Skip to content

CS204 - Cyber Law

1 Topics 23 Posts
  • 0 Votes
    5 Posts
    887 Views
    zaasmiZ

    Actually, it’s difficult to compare the cryptographic strengths of symmetric and asymmetric key encryptions. Even though asymmetric key lengths are generally much longer (e.g. 1024 and 2048) than symmetric key lengths (e.g. 128 and 256), it doesn’t, for example, necessarily follow that a file encrypted with a 2048-bit RSA key (an asymmetric key) is already tougher to crack than a file encrypted with a 256-bit AES key (a symmetric key).

    Instead, it would be more appropriate to compare asymmetric and symmetric encryptions on the basis of two properties:

    Their computational requirements, and

    Their ease of distribution

    Symmetric key encryption doesn’t require as many CPU cycles as asymmetric key encryption, so you can say it’s generally faster. Thus, when it comes to speed, symmetric trumps asymmetric. However, symmetric keys have a major disadvantage especially if you’re going to use them for securing file transfers.

    Because the same key has to be used for encryption and decryption, you will need to find a way to get the key to your recipient if he doesn’t have it yet.
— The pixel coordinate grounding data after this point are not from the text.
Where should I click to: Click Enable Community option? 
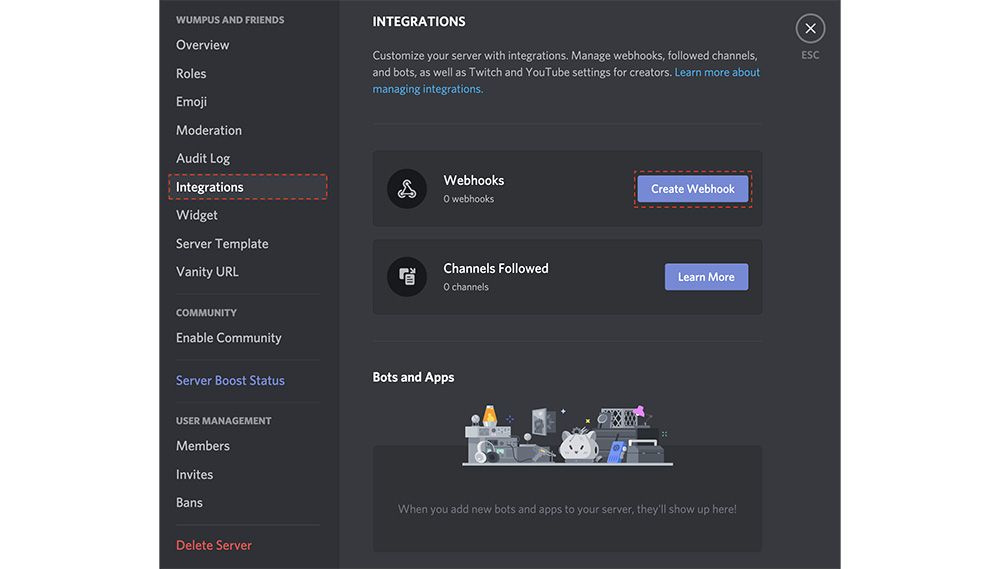click(x=228, y=338)
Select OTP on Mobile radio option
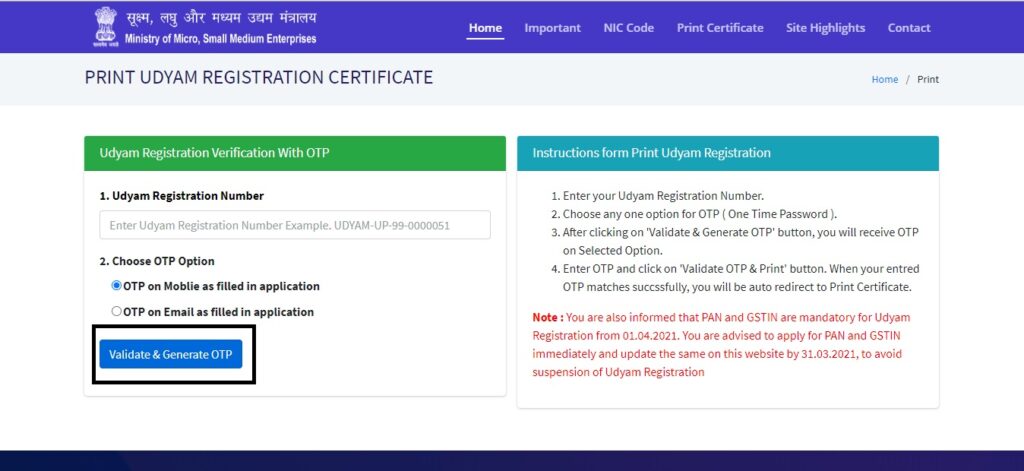 [x=116, y=285]
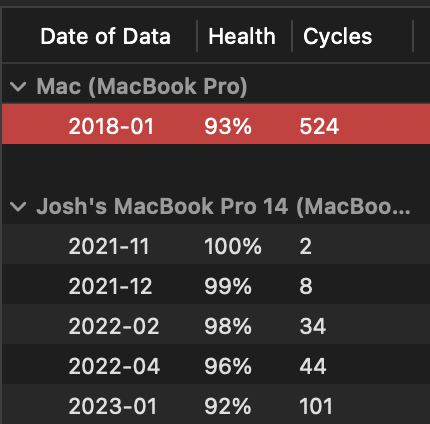Collapse the Mac (MacBook Pro) group chevron

18,87
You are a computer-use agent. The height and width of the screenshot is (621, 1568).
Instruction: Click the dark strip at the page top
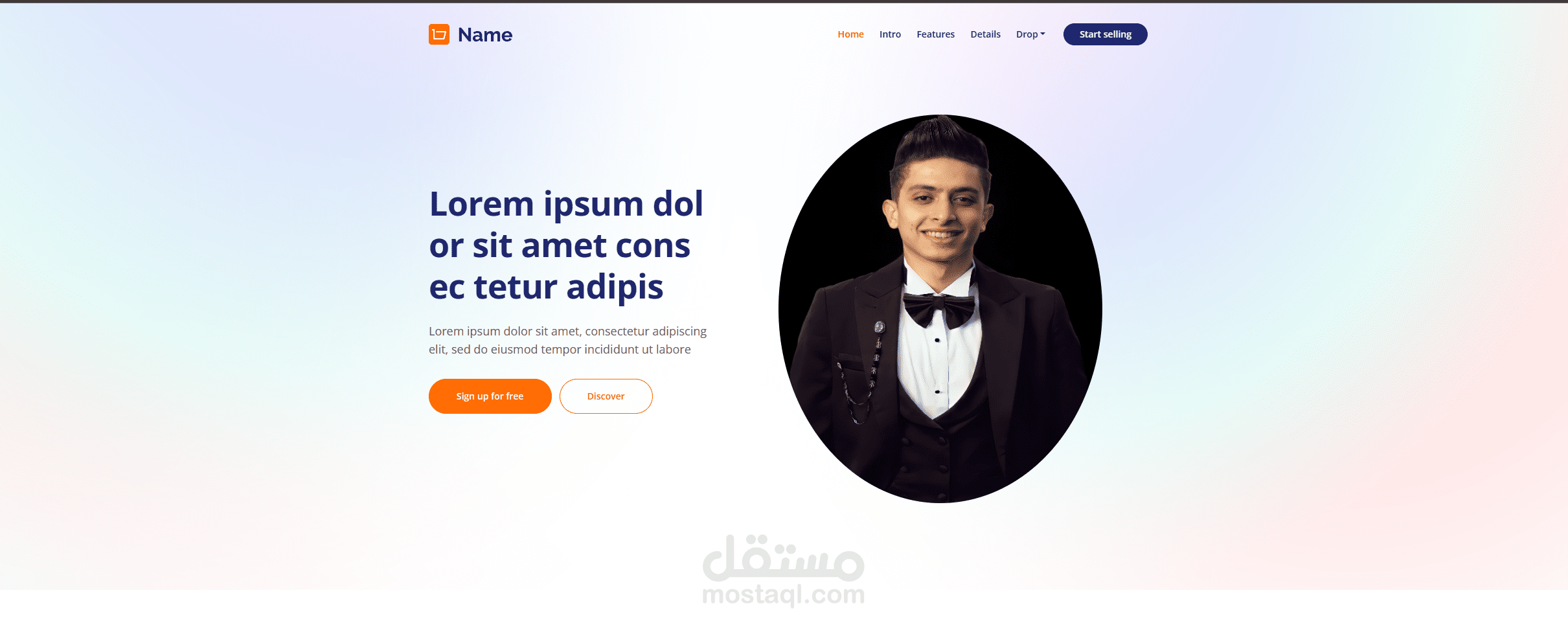[784, 1]
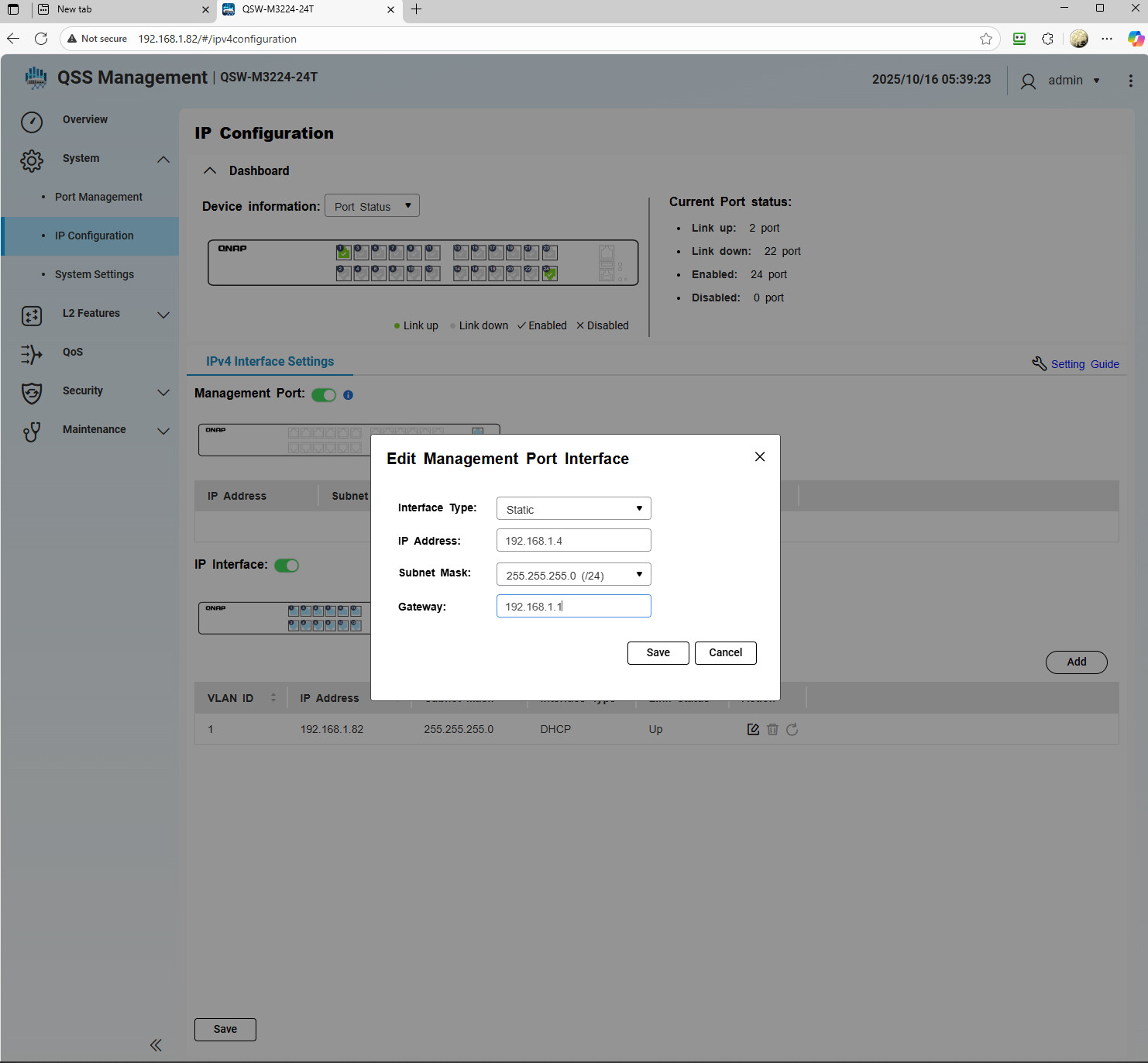The width and height of the screenshot is (1148, 1063).
Task: Toggle the Management Port switch
Action: click(x=324, y=395)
Otherwise, your recipient won’t be able to decrypt the files you send him. However way you do it, it has to be done in a secure manner or else anyone who gets a hold of that key can simply intercept your encrypted file and decrypt it with the key.

    The issue of key distribution becomes even more pronounced in a file transfer environment, which can involve a large number of users and likely distributed over a vast geographical area. Some users, most of whom you may never have met, might even be located halfway around the world. Distributing a symmetric key in a secure manner to each of these users would be nearly impossible.

    Asymmetric key encryption doesn’t have this problem. For as long as you keep your private key secret, no one would be able to decrypt your encrypted file. So you can easily distribute the corresponding public key without worrying about who gets a hold of it (well, actually, there are spoofing attacks on public keys but that’s for another story). Anyone who holds a copy of that public key can encrypt a file prior to uploading to your server. Then once the file gets uploaded, you can decrypt it with your private key.